╭─ Extracted records

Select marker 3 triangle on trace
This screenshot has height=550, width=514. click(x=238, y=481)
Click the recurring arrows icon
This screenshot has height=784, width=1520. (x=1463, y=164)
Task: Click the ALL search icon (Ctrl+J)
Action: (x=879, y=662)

╰─

*Challenge*:
Convert the records into a JSON list of strings, with each line as its own string and blank lines left out.

*Exercise output*:
[
  "Select marker 3 triangle on trace",
  "This screenshot has height=550, width=514. click(x=238, y=481)",
  "Click the recurring arrows icon",
  "This screenshot has height=784, width=1520. (x=1463, y=164)",
  "Task: Click the ALL search icon (Ctrl+J)",
  "Action: (x=879, y=662)"
]